Mr. Tsong inherited a business from his father in 1885 and promptly began to expand it, eventually forming a business empire of shipping, rice-export and petroleum agent for Burma Oil Corporation (historical note: in the late 1800s, Burma was one of the world's original major oil producers). In 1919, he was awarded the Order of the British Empire for his fundraising efforts during the Great War. In 1917, he began to build his lavish residence in the Kokkine area of Rangoon. The central part of the brick and tile mansion was designed to resemble the Fu Xiang pavilion in the Yihe Yuan (Summer Palace) in Peking (Zaw 2014). He imported materials and crafts from Italy and China, and British painters were invited to design the interior.
Here is a scan of a 1957 slide from the family archives. Then, the palace was in reasonably good condition. Notice the odd juxtaposition of an English country manor on the bottom with a Chinese temple sticking out of the top. The weather vane is English, and so are the windows. The gardens were still immaculately tended in the English manner. By coincidence, this was only a few blocks from where we lived.
Jump to 2014; the building is still intact, but in poorer condition.
Look at the gorgeous glass art nouveau cupola over the garden door, now unfortunately partly blocked by a steel cover over the walkway.
The main entry featured a colonnaded carport. Once, the cream of society, all elegantly-dressed, arrived in Rolls Royces or carriages.
Even after a century, the woodwork and plaster trim is mostly intact. But who knows what decorative arts have disappeared.
The center atrium was 3-floors high. The temple portion with the 2 upper floors is supported by the granite pillars and dome - impressive engineering for 1917. I tried to go upstairs, but the door was padlocked.
A second floor room still has original paintings (fresco?) and teak parquet floor. The ceiling panels are new.
This was the second floor balcony, with a view of the formal gardens. Unfortunately, Mr. Tsong had only three years to enjoy his view and magnificent house. His business concerns began to unravel in 1921, when the British government banned rice sales except to India, and soon he had to borrow money from friends.

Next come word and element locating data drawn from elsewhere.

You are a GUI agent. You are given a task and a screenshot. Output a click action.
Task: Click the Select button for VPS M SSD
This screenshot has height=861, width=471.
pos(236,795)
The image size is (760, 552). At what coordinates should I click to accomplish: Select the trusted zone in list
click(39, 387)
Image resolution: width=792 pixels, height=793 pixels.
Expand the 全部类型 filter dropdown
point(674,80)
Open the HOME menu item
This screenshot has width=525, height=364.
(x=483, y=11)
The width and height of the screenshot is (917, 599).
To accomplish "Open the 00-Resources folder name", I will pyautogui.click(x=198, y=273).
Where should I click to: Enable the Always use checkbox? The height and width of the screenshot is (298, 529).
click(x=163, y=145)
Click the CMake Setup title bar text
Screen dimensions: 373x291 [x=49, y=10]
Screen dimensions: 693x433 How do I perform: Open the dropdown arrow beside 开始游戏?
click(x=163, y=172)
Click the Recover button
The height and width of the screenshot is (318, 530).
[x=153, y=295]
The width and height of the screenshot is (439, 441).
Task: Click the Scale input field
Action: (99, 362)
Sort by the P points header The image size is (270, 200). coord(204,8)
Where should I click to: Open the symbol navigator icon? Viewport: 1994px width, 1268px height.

In 1923, only three years inauguration of the house, he passed away, a broken man.
After Mr. Tsong's death, the house went to a Japanese creditor and was used by the All Burma Broadcasting Station during the Japanese occupation of 1941-1945. It finally went to the Burmese government in 1950, who used it as a guest house. Currently, the Fine Arts Department under the Ministry of Culture maintains offices and an art and architecture school on the premises (Zaw 2014).
The afternoon we explored, the building was almost deserted. A few students were doing something on computers in some offices, but the drawing rooms were empty.
The porch adjacent to the drawing room is rather funky. Do they take baths and do laundry out there? I had fun exploring and taking pictures, but then someone told our guide that photography was forbidden. Oops, too late.
Fortunately, the the Lim Chin Tsong palace was designated as heritage status in 2014 by the Ministry of Culture, with the Archeology, National Museum and Library Department to take responsibility to maintain the building. This unique memory of an eccentric entrepreneur deserves some tender loving care.
Final note: on the approach driveway, workers had dug a deep pit to expose the sewer. Look at the construction: arched brick, just like the sewers in London in the 1800s. Also note: no hardhats, steel boots, or safety harnesses. Hmm, the walls are not braced.
The 1957 photograph was taken with a Leica 3C camera with 50mm f/2.0 Summitar lens. The 2014 photographs are from a Panasonic G3 camera with 9-18mm Olympus lens, with RAW files processed in PhotoNinja.